▶ **Given entries**:
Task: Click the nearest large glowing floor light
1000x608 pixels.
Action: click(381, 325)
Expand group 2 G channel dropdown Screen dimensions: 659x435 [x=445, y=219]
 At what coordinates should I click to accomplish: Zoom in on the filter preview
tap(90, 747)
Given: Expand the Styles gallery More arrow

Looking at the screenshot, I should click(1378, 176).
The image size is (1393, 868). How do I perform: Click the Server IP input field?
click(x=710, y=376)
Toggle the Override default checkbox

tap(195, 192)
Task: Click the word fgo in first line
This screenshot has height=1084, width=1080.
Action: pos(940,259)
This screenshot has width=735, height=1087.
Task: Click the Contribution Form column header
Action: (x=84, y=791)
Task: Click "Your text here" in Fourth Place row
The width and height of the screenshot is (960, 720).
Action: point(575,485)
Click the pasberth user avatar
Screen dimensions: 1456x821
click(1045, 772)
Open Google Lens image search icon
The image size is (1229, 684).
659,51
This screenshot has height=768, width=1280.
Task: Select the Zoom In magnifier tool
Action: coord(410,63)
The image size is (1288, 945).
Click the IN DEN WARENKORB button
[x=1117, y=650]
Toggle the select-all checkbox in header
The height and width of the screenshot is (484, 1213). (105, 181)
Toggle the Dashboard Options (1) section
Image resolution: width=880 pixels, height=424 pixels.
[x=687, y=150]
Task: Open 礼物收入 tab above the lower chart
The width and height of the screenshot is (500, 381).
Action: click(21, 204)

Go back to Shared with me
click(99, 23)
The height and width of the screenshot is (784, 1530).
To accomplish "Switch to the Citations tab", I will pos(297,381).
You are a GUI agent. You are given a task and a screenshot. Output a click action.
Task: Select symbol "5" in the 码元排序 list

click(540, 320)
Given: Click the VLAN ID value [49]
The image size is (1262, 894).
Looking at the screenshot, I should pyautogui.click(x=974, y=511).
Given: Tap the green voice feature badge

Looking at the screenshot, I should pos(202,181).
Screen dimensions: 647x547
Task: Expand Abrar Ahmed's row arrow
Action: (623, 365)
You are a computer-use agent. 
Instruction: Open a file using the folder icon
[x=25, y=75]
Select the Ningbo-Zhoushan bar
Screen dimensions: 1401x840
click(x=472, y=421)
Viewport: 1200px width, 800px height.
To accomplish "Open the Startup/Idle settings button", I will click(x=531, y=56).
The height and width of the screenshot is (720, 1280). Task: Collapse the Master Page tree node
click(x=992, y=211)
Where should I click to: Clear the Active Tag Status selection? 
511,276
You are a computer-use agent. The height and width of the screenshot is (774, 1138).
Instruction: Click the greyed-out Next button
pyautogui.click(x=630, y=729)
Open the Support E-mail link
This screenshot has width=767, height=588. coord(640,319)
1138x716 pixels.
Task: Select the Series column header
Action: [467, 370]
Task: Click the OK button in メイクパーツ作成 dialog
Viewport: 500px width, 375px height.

▶ **Task objective**:
Having found the line with "Task: Click the OK button in メイクパーツ作成 dialog", please set it down along with every line after it through the end of the material above, exactly and with nothing added.

▶ **Output for this task**:
Task: Click the OK button in メイクパーツ作成 dialog
Viewport: 500px width, 375px height.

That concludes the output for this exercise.